I started the course in June, spent July preparing, and took the exam in August.
The Course
This course focuses on using Cobalt Strike to perform common security operations such as Active Directory attacks, MSSQL exploitation, lateral movement, and antivirus (AV) evasion. More importantly, it emphasizes OPSEC-focused techniques — executing these tasks in a stealthy manner that makes detection by AV much more difficult.
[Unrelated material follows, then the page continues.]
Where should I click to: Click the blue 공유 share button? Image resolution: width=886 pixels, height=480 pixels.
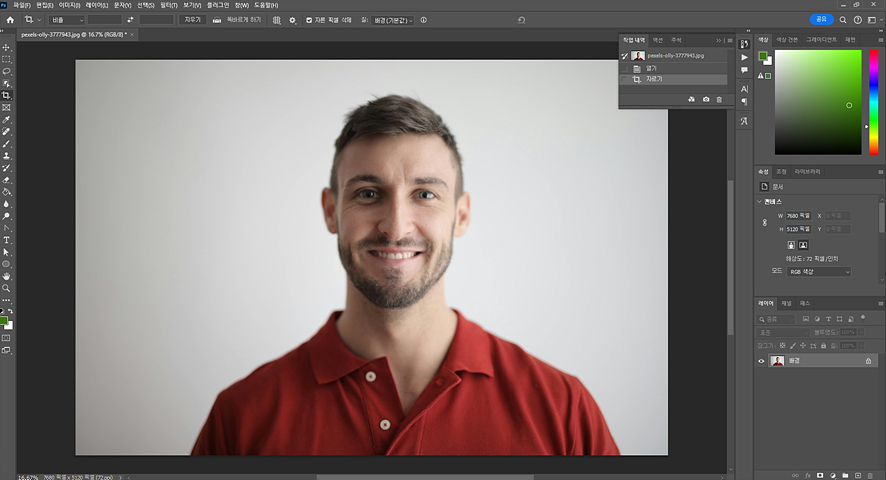tap(822, 19)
One of the best aspects of the training is that it comes with its own dedicated lab environment, so there’s no need to purchase a lab extension, unlike some other courses I’ve taken. While the material is high quality, there are sections where you might get stuck. My advice is to join the Zero-Point Security Discord group (you’ll get access once you purchase the course). Networking and exchanging tips with others there is both helpful and enjoyable.
The Exam
The exam directly reflects the course material — if you’ve studied thoroughly, you should be well prepared. My biggest tip is to focus on the Defense Evasion module. Practice it repeatedly until the techniques become second nature.
I learned this the hard way: I failed my first attempt because I didn’t spend enough time mastering Defense Evasion. After going back and practicing it extensively, I passed on my second try.
Unlike many other certifications, there are no “flags” to capture in this exam. It’s objective-based, meaning you must complete tasks without triggering detections. Even if you meet all technical objectives, repeated AV detections will result in failure.
Final Thoughts
The CRTO is a challenging yet rewarding certification. It tests not only your technical skills but also your ability to operate like a true red teamer — quietly, efficiently, and effectively.
Good luck, and have fun with your journey!